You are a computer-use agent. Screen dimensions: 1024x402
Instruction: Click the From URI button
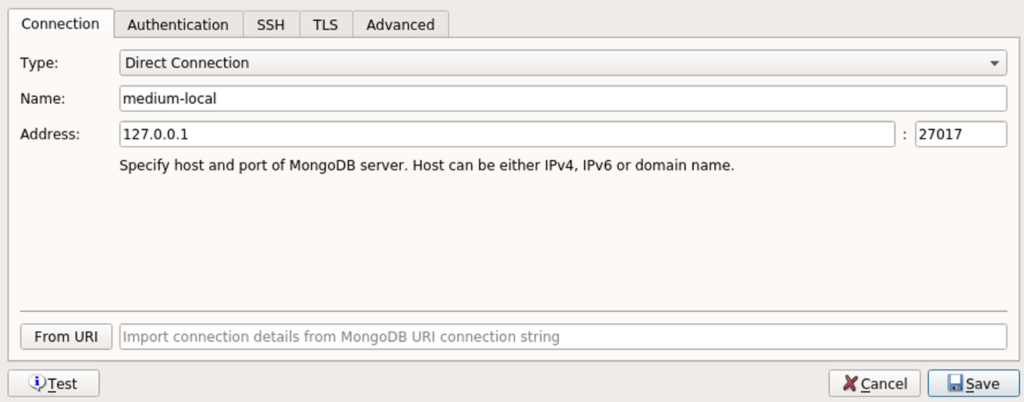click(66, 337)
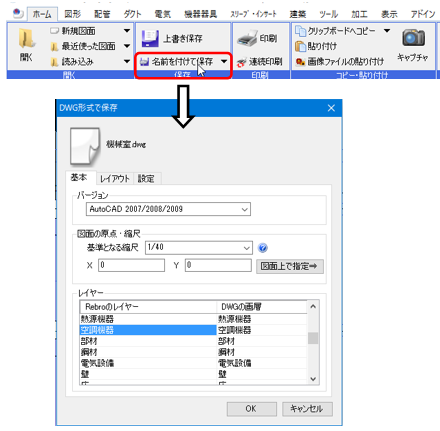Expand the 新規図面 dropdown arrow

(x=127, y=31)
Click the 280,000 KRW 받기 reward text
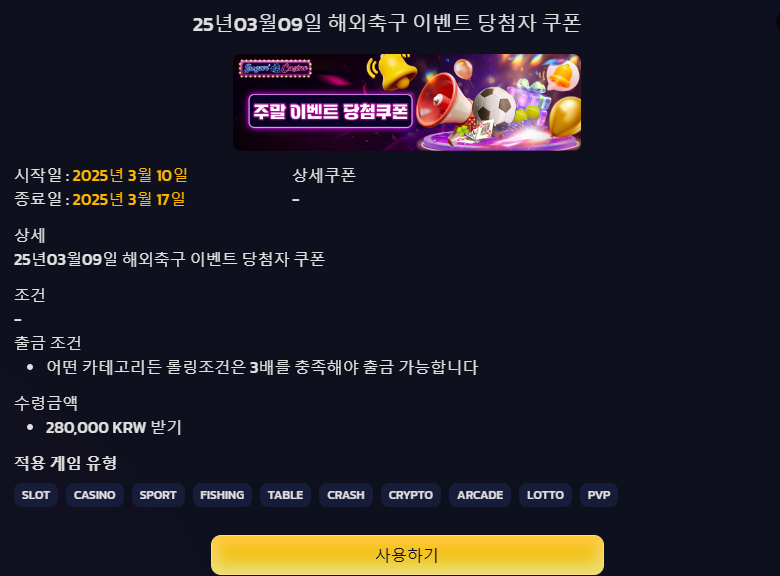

────────

• WORK INSTRUCTIONS: Please copy the data shown above precisely, leaving the images out.

• SOLVED EXERCISE:
You are a computer-use agent. Screen dimensions: 1024x402
Instruction: Click the From URI button
click(66, 337)
Expand the 新規図面 dropdown arrow

(x=127, y=31)
Click the 280,000 KRW 받기 reward text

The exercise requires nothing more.